**Requirement**
Where the listing below has a line with "The image size", write out exactly that line and every line after it, stopping after the line with "the 'Brasil' nationality".

**The records**
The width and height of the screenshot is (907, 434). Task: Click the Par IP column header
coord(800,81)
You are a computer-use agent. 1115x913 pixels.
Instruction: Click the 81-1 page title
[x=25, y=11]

--

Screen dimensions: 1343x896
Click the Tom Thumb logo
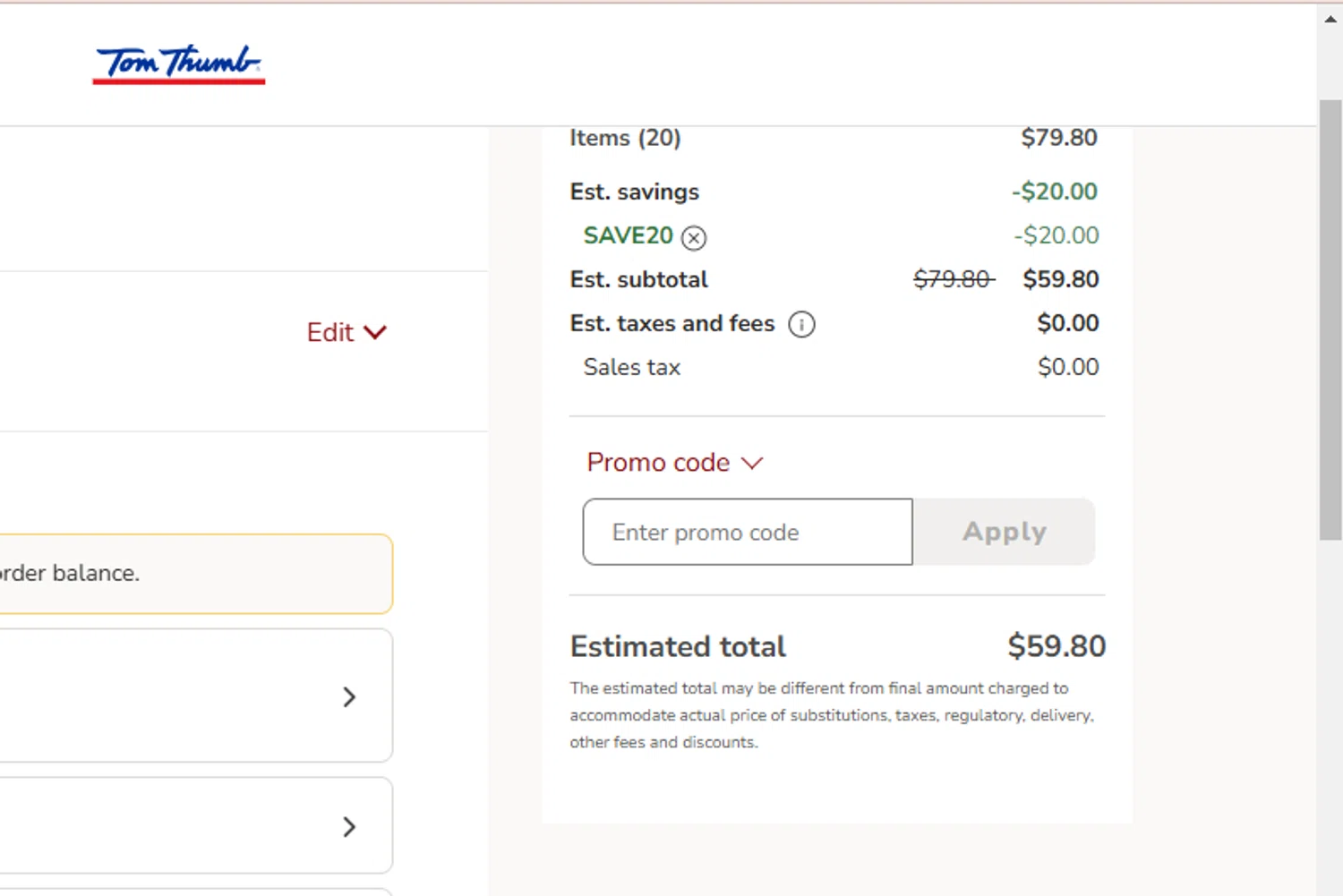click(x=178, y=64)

---

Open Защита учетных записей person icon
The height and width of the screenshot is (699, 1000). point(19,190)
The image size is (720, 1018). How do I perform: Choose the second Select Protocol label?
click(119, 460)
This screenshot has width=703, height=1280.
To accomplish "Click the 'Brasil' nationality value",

**Written solution**
The image size is (720, 1018). How do I perform: Choose the second Select Protocol label?
click(119, 460)
This screenshot has width=703, height=1280.
To accomplish "Click the 'Brasil' nationality value",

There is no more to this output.